The painter and etcher Peter Coker was born in London in 1926. Although he wished to become a painter from the age of twelve, his first job, was as an assistant in his father’s confectionary firm. After working there for a year, he managed to obtain work in Odham’s Press and whilst employed there he was able to attend part-time classes at St Martin’s School of Art and the Central School of Arts and Crafts. Although he was ready to attend art school full time by the time he was seventeen, he did not do so for a number of years. Instead he initially volunteered for the Fleet Air Arm before entering St Martin’s as a full-time student in 1946, with a war-service grant. He travelled throughout Italy and France in 1949 and 1950 where he was inspired by the work of Courbet, in particular his masterpiece The Funeral at Ornans, and Courbet’s influence is evident in much Coker’s own work. In 1950, he began a postgraduate course at the Royal College of Art where he studied for the following four years. Although he was associated with the Kitchen Sink School, he never exhibited with them, instead showing at Zwemmer’s where he had five solo exhibitions throughout the 1950s and 1960s, the first of these in 1956. The subject matter of his paintings up to this period had incorporated elements such as butcher’s shops and animal carcasses. It was at this point that he began to focus his attention to landscape painting, inspired by his travels in Normandy, Brittany, Cornwall and Devon.
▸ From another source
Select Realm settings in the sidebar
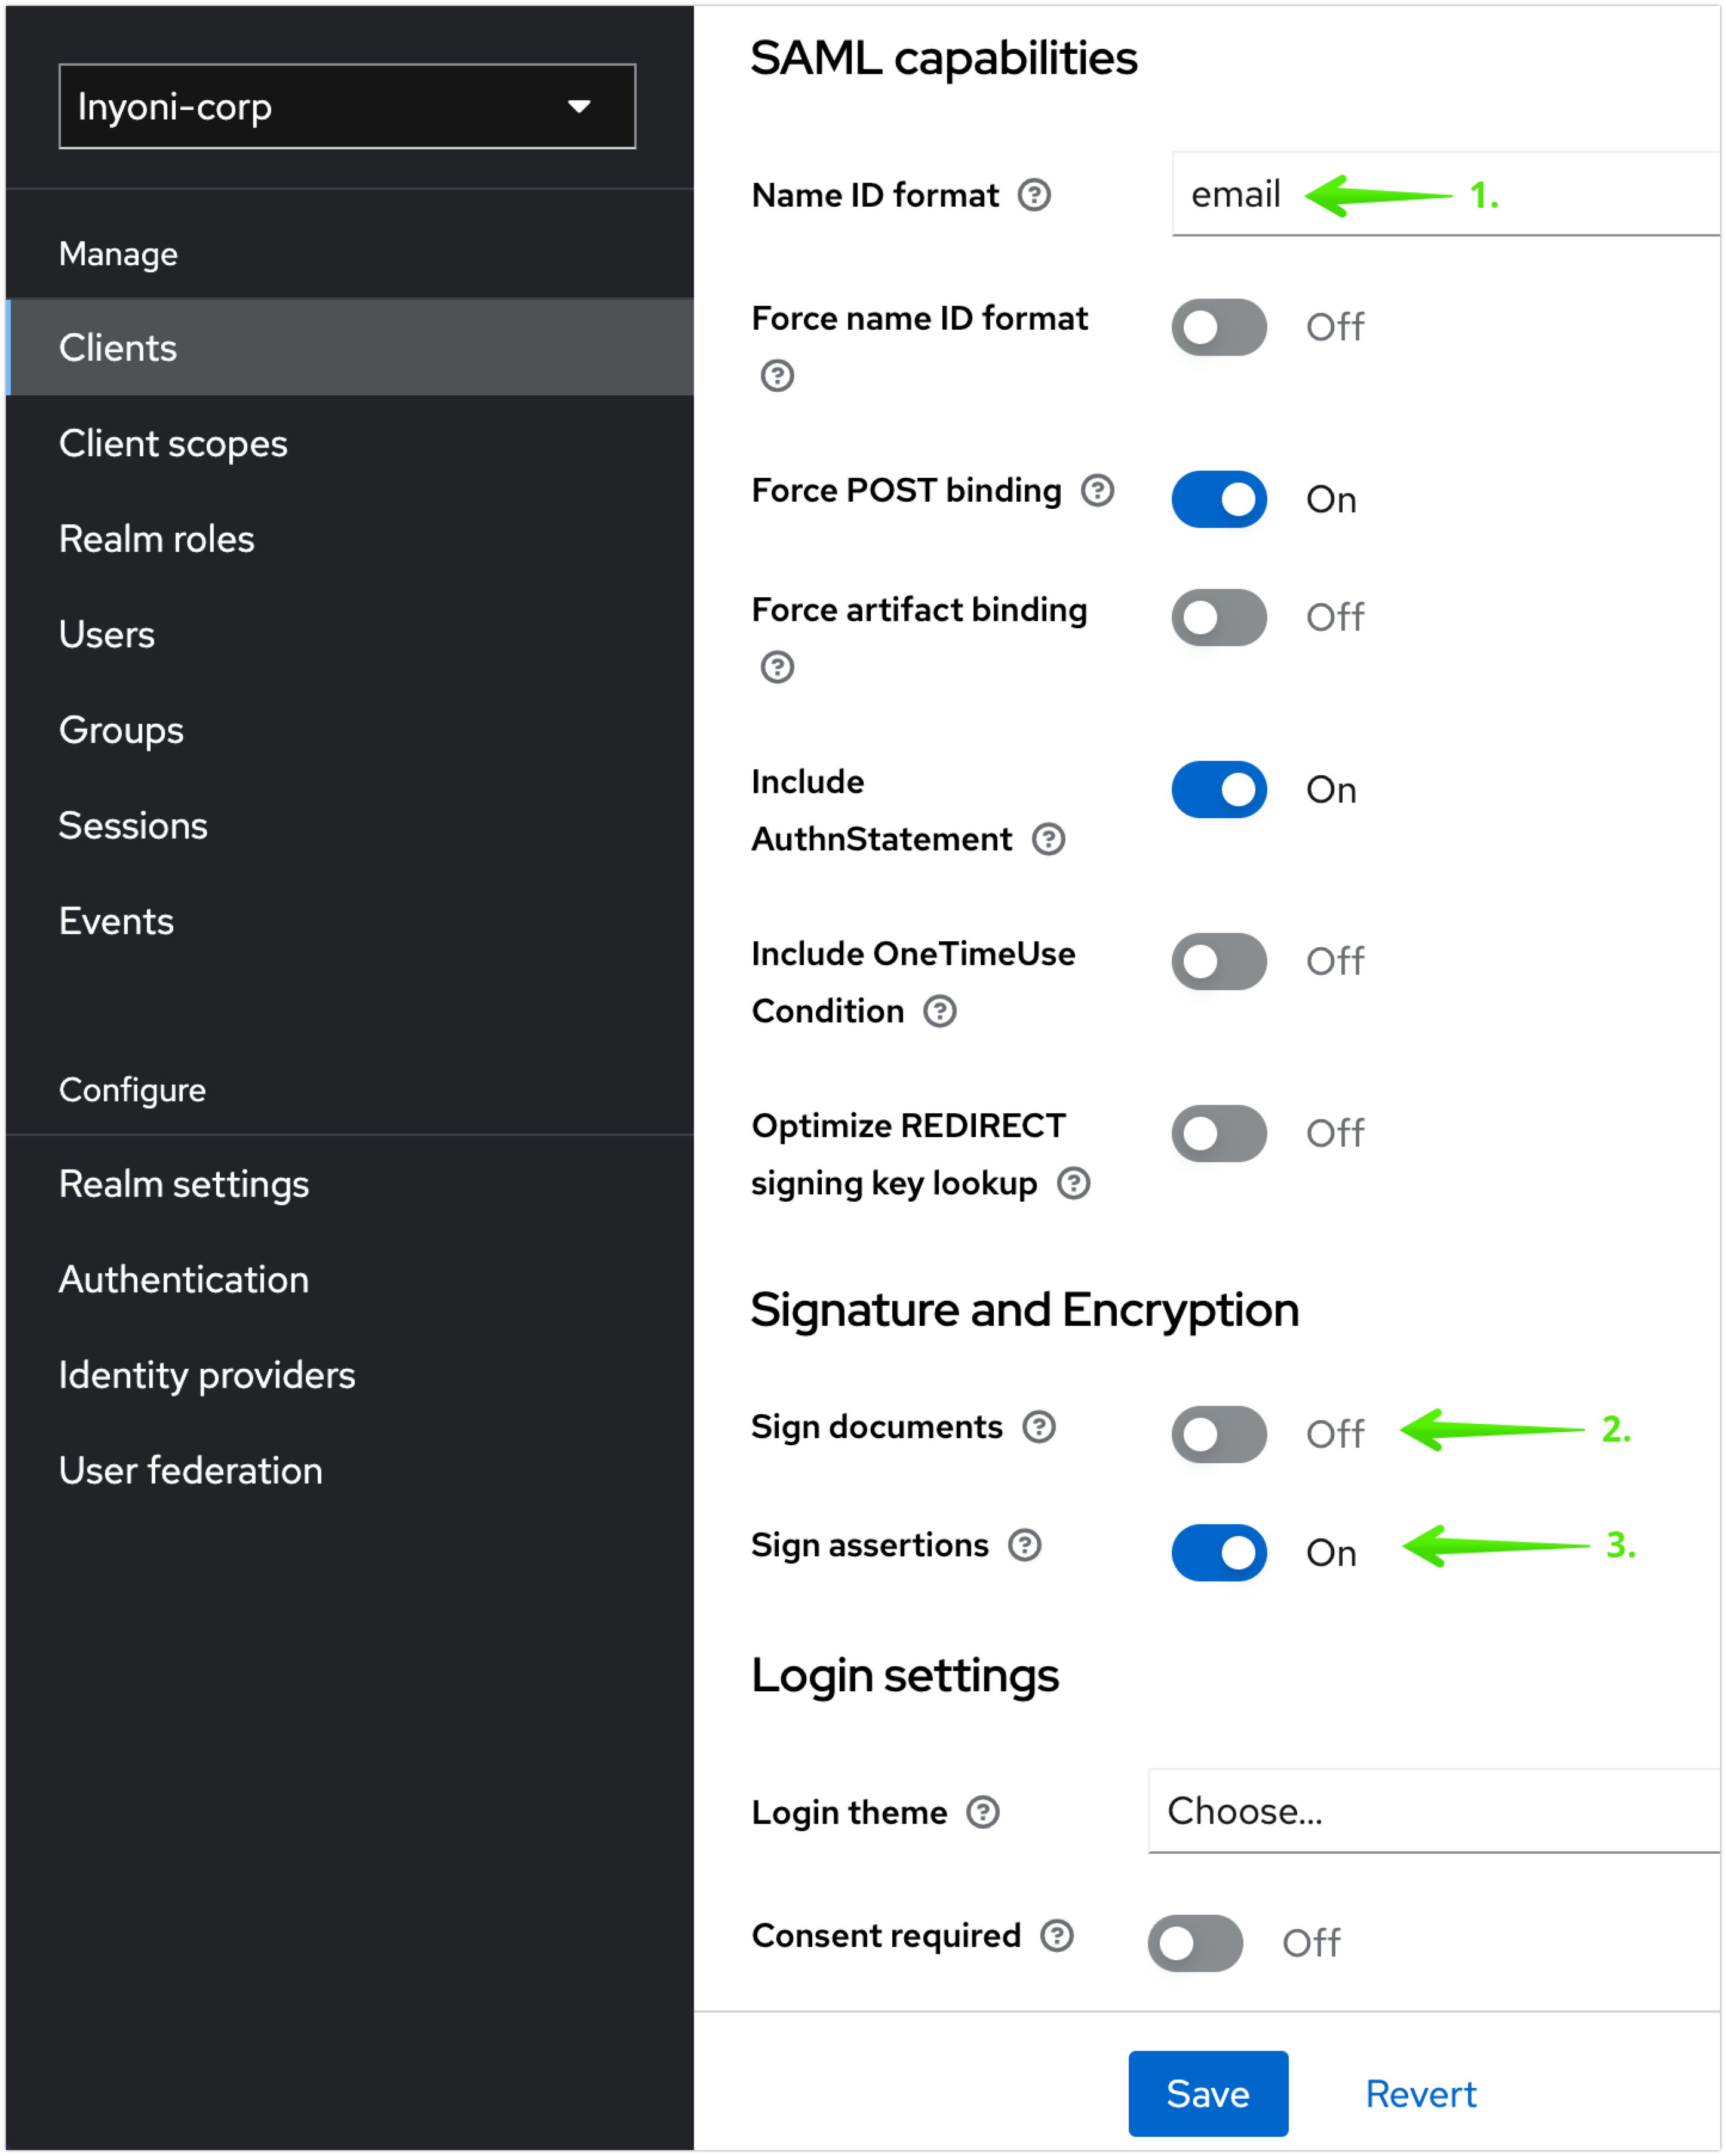This screenshot has height=2156, width=1726. (184, 1183)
From 1962, Coker lived with his wife and son in Essex and, as well as teaching at St Martin’s School of Art, he travelled around England and France to paint. He was elected an associate of the Royal Academy in 1965, becoming a Royal Academician seven years later, and when Zwemmers closed in 1967, he started exhibiting at the Royal Academy summer exhibitions, as well as holding solo shows at the Thackeray Gallery and Gallery 10. His status was further consolidated by two retrospective exhibitions in the 1970s, one at the Minories in Colchester in 1972 and another, focusing on his butcher’s shop paintings in 1979. Following his son’s early death in 1985, he worked in Badenscallie in north-west Scotland, where a noticeable change took place in his work. More retrospectives followed at the Fitzwilliam Museum in 1989 and the Abbot Hall Art Gallery in 1992. By that year, however, he was forced to give up painting due to ill health. A renewed period of activity began ten years later, culminating in an exhibition at the Graves Art Gallery, Sheffield in 2004, the year of his death.
Coker was a leading realist painter of his generation. Even though Abstract Expressionism dominated in the post-war period, Coker always remained resolute in his desire to paint what he saw, with landscapes remaining his predominant subject matter throughout his life.